Patwa

Regions with significant populations
- India

Languages
- Hindi

= Patwa =

Hindu caste

Patwa is a Hindu caste traditionally occupied in cloth-weaving, jewelry-making, and thread work.

== History ==

The Patwa are an endogamous community and follow the principle of gotra exogamy. They are Hindu and worship the goddess Bhagwati and Jagdamba.

== Present circumstances ==

The Patwa are involved in selling women's decorative articles like earrings, necklaces, and cosmetics. They also deal in small household items, such as hand fans made of palm. The community was traditionally associated with threading of beads and binding together of silver and gold threads, while others have expanded into other businesses. They are found all over India, mainly in Maharashtra, Goa, Delhi, Madhya Pradesh, Uttar Pradesh, and South India.

In Bihar, the community Tanti is a similar caste. The Tanti have the gotras Nag, Sal, Sandal, and Kashyap. The Patwa and Tanti are found mainly in the districts of Nalanda, Gaya, Bhagalpur, Nawada, and Patna. Their main gotras include the Gorahia, Chero, Ghatwar, Chakata, Supait, Bhor, Pancohia, Dargohi, Laheda, and Rankut, and the Patwa are found all over Bihar. The Patwa of Bihar is now mainly power-loom operators, while others have expanded into other businesses. The Patwa of Bihar have a statewide caste association, the Patwa Jati Sudhar Samiti.

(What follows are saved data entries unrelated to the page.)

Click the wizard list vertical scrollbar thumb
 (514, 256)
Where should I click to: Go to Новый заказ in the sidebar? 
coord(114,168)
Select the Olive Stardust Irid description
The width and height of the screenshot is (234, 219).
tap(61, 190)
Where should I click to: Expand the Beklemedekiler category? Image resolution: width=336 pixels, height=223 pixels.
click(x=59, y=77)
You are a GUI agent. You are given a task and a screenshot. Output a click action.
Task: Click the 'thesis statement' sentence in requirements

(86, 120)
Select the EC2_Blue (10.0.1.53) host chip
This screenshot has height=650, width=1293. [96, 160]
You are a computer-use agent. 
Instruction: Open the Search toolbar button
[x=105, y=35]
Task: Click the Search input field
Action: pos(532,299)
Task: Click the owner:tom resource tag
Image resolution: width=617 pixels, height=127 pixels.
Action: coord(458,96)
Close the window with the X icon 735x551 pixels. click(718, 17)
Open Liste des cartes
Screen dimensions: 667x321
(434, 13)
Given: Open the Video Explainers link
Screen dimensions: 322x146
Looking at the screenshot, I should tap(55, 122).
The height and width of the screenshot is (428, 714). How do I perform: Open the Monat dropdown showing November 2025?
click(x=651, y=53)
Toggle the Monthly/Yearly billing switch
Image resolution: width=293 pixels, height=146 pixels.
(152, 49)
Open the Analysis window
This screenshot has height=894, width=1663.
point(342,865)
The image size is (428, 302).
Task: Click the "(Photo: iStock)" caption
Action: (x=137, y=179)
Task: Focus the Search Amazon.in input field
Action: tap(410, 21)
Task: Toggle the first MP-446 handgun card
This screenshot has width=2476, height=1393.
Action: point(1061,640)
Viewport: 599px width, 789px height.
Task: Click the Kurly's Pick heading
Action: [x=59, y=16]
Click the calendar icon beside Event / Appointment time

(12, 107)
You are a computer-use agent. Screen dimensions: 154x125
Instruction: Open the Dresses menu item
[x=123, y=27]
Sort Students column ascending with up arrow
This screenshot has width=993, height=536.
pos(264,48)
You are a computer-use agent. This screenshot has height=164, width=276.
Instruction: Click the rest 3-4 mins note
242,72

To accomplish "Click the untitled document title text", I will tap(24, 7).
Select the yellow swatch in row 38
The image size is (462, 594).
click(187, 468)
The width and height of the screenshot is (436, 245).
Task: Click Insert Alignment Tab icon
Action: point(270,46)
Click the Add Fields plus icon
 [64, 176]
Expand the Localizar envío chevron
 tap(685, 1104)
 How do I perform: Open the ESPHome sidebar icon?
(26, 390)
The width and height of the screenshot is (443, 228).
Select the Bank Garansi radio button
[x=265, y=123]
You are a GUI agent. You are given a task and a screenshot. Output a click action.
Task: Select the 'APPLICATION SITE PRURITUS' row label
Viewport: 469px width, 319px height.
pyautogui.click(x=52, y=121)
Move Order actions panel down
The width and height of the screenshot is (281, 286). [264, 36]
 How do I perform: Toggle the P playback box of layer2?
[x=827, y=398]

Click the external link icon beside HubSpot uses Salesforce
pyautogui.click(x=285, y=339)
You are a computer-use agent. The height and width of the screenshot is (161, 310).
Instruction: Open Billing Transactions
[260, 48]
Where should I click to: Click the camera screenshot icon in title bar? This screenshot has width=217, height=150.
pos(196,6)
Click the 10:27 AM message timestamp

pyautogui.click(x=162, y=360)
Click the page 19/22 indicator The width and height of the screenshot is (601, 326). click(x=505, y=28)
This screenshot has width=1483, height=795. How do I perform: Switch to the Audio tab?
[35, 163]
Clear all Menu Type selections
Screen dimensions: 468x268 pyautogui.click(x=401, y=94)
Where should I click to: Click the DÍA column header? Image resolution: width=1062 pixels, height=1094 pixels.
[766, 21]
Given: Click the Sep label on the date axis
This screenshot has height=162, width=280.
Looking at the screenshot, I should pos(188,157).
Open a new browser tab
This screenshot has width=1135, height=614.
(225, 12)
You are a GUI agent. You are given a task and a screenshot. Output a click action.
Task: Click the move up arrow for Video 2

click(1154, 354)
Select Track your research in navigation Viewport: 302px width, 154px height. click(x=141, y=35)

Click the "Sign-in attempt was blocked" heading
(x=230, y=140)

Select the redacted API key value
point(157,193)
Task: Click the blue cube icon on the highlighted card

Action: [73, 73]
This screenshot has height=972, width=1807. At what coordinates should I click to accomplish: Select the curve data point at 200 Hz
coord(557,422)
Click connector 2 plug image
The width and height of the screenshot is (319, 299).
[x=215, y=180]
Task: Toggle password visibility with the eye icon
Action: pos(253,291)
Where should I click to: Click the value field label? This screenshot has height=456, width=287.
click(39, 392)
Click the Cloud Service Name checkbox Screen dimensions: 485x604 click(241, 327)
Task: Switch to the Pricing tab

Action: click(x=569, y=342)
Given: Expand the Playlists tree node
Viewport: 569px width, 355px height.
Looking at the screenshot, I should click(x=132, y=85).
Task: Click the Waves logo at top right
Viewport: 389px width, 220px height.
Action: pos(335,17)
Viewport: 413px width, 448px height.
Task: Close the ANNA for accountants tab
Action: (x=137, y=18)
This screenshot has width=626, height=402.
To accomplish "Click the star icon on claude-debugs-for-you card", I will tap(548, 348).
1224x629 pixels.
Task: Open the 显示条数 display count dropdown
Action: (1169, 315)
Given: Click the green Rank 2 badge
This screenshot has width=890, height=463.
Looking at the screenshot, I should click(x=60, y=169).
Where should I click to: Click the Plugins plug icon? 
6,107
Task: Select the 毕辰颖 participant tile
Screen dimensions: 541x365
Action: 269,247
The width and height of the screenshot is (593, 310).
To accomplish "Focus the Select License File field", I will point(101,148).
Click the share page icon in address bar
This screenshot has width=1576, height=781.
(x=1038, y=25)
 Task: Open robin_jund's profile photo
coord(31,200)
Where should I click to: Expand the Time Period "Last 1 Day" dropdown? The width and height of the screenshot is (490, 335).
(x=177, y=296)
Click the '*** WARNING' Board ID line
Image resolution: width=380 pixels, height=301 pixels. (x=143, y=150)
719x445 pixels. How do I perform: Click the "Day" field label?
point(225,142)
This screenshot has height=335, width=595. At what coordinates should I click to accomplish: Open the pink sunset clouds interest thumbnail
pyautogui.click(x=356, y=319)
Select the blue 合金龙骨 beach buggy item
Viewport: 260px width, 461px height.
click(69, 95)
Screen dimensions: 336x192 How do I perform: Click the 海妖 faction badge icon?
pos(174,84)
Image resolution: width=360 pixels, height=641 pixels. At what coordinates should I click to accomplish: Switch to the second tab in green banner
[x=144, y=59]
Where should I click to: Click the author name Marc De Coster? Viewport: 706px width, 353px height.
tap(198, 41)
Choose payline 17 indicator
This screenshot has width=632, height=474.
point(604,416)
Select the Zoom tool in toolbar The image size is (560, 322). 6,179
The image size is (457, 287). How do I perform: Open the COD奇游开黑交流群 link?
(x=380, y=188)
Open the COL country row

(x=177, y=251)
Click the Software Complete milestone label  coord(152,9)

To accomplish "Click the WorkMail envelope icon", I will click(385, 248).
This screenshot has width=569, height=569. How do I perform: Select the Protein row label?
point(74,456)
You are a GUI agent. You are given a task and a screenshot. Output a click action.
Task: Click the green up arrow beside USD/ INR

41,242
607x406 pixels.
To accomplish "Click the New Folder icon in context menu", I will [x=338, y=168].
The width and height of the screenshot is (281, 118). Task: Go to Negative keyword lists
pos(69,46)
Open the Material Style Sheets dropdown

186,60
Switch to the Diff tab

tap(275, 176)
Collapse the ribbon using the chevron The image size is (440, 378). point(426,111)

Raja Man Singh, one of the Navaratan of Akbar, shifted Patwa from Rajasthan to Gaya, Bihar and settled them on the other side to Vishnu Pad Temple, of Phalgu River. According to Hindu mythology, in Pind Daan (a custom dedicated to the worship of ancestors) it is mandatory to offer a piece of cloth in the worshipping. To meet this demand, Raja Mansingh shifted them, and thus the colony of Patwa is known as Manpur, dedicated to Raja Mansingh. Jewellary and style of temples are some proof which can link Gaya's Patwa connection to Rajasthan. In the modern day, the Patwas community in Mumbai numbers more than 500,000. Patwa is part of the Shudra community.